> **Text excerpt**:
%%
In Bayesian Inference, we do not assume that the parameter (the value that we are calculating like Reliability) is fixed. In the non-Bayesian (Frequentist) world, the parameter is assumed to be fixed, and we need to take many samples of data to make an inference regarding the parameter. For example, we may flip a coin 100 times and calculate the number of heads to determine the probability of heads with the coin (if we believe it is a loaded coin). In the non-Bayesian world, we may calculate confidence intervals. The confidence interval does not provide a lot of practical value. My favorite explanation for confidence interval is with the analogy of an archer. Let’s say that the archer shot an arrow and it hit the bulls-eye. We can draw a 3” circle around this and call that as our confidence interval based on the first shot. Now let’s assume that the archer shot 99 more arrows and they all missed the bull-eye. For each shot, we drew a 3” circle around the hit resulting in 100 circles. A 95% confidence interval simply means that 95 of the circles drawn contain the first bulls-eye that we drew. In other words, if we repeated the study a lot of times, 95% of the confidence intervals calculated will contain the true parameter that we are after. This would indicate that the one study we did may or may not contain the true parameter. Compared to this, in the Bayesian world, we calculate the credible interval. This practically means that we can be 95% confident that the parameter is inside the 95% credible interval we calculated.
%%
> **Goals**:
- A) In the text on confidence intervals, what analogy does the writer use to explain a confidence interval?
- B) Reproduce the rows from the line containing "Minimize the NET SETTINGS window" through the end of the rows, with "window" changed to "panel" and nothing else altered.

> **Supplied records**:
%%
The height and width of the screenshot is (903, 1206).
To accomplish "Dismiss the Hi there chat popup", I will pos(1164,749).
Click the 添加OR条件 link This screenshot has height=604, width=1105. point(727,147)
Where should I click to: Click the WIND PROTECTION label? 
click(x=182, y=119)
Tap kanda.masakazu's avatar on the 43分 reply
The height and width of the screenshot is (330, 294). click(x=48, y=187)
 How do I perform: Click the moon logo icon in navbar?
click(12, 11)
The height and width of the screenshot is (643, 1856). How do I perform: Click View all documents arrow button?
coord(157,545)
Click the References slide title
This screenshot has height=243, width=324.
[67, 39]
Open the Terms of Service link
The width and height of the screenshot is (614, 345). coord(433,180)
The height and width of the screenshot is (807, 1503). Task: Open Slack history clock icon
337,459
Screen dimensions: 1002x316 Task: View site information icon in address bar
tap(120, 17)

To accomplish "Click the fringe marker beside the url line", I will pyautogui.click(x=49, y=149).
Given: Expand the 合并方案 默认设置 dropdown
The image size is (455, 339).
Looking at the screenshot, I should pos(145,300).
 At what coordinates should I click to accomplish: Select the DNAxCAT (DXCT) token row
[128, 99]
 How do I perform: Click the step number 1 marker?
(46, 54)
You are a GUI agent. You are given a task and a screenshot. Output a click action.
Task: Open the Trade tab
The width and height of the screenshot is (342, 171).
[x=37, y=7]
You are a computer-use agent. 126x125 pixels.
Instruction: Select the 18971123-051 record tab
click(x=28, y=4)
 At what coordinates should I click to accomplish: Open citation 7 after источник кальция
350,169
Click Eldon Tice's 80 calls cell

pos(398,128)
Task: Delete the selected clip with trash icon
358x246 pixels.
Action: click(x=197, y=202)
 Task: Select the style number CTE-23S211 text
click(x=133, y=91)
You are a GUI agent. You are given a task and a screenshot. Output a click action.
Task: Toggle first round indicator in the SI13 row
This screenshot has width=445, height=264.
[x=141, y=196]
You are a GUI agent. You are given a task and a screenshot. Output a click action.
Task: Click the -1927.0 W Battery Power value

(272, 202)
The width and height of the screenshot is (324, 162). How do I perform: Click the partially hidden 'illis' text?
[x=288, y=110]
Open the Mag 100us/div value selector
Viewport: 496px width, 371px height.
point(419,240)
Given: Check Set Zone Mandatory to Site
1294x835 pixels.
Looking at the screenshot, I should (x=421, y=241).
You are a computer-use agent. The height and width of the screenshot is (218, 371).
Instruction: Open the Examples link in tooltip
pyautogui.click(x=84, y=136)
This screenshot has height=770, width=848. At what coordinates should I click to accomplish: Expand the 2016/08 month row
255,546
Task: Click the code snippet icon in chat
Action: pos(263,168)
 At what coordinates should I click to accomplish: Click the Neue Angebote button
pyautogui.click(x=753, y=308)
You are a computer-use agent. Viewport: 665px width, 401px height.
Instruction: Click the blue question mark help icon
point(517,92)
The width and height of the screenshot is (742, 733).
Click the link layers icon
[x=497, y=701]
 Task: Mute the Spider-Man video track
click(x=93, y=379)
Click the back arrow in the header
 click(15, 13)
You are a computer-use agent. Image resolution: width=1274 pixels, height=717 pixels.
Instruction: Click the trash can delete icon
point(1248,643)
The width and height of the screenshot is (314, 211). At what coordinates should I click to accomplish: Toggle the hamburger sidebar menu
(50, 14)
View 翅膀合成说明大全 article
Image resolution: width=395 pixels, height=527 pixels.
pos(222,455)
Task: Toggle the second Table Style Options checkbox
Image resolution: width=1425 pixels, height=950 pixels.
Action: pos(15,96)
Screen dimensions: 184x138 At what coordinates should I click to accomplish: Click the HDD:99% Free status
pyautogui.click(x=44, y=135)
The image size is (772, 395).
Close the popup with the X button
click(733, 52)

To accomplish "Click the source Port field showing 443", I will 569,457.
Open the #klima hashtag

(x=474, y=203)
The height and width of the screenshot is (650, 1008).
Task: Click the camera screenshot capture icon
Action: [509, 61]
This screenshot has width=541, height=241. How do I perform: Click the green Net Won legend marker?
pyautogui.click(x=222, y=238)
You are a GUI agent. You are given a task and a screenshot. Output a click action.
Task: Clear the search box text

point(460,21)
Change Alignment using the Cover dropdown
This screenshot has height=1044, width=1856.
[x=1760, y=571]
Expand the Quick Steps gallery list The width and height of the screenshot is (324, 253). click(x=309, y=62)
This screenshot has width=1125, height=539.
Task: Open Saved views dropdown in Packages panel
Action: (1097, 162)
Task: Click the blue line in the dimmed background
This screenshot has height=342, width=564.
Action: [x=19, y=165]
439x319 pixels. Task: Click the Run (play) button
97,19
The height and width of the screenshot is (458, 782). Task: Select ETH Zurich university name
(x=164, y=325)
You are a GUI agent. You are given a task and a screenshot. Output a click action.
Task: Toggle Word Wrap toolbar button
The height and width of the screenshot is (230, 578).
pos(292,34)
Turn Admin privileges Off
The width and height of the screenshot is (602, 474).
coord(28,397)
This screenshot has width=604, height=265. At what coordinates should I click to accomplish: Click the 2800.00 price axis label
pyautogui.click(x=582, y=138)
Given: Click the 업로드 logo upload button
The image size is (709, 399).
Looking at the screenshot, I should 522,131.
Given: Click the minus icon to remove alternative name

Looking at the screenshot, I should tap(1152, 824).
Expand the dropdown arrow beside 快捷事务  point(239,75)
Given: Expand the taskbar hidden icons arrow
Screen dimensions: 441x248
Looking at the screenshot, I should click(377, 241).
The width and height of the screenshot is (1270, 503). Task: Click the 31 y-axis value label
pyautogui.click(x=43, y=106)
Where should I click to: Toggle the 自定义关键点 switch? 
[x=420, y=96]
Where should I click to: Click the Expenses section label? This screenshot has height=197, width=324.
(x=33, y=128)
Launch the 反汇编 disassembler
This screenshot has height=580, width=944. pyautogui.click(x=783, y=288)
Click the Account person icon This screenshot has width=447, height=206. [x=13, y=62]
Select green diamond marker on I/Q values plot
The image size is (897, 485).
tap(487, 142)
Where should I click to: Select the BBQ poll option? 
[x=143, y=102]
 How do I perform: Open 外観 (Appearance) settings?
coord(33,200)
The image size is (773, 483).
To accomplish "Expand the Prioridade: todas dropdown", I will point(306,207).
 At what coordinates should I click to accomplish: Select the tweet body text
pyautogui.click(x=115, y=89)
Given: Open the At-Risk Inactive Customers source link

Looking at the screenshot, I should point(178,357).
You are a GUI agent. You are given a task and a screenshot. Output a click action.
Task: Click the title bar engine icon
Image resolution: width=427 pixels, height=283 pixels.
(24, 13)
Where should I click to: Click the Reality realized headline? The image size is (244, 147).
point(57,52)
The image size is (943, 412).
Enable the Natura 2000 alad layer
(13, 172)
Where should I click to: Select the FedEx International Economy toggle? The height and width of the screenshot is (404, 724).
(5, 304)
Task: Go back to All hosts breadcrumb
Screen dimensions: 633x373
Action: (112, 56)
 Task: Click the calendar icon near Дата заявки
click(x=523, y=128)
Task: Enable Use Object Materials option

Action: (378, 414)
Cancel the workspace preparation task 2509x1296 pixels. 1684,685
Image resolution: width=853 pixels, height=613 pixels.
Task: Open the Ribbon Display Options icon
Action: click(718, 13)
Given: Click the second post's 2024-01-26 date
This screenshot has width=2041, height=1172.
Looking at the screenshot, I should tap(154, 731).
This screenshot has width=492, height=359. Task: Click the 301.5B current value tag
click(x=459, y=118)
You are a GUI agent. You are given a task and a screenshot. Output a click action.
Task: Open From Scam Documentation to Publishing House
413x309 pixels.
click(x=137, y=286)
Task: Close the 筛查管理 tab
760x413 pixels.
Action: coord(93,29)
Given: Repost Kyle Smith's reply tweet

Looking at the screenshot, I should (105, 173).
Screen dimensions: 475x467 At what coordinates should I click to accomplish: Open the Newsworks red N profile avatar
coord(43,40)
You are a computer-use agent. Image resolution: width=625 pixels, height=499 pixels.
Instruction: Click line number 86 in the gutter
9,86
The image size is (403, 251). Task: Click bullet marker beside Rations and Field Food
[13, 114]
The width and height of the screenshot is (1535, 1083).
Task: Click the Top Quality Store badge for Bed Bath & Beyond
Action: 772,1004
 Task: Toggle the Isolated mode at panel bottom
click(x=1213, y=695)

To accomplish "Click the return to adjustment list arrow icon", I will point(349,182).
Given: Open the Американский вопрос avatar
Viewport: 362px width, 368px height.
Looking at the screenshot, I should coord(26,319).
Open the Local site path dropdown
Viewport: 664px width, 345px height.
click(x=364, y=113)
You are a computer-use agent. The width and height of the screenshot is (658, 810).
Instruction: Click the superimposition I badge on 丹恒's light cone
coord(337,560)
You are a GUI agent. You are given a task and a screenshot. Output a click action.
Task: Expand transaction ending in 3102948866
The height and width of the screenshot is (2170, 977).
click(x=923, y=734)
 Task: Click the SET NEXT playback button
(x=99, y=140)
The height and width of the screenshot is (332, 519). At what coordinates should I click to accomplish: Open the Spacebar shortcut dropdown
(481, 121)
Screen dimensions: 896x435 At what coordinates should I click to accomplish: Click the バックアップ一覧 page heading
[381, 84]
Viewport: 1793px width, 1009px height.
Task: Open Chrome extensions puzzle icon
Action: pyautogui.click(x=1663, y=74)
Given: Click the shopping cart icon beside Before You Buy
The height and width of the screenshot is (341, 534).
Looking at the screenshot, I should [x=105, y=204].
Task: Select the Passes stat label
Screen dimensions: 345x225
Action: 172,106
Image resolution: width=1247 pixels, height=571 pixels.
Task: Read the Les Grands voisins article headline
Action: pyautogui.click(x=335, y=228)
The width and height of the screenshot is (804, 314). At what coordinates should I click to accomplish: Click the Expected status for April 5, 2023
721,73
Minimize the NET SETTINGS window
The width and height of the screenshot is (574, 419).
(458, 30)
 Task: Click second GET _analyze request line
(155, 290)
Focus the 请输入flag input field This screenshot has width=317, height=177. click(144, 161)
%%
> **Task-by-task results**:
- A) An archer shooting arrows at a bull's-eye.

- B)
Minimize the NET SETTINGS panel
The width and height of the screenshot is (574, 419).
(458, 30)
 Task: Click second GET _analyze request line
(155, 290)
Focus the 请输入flag input field This screenshot has width=317, height=177. click(144, 161)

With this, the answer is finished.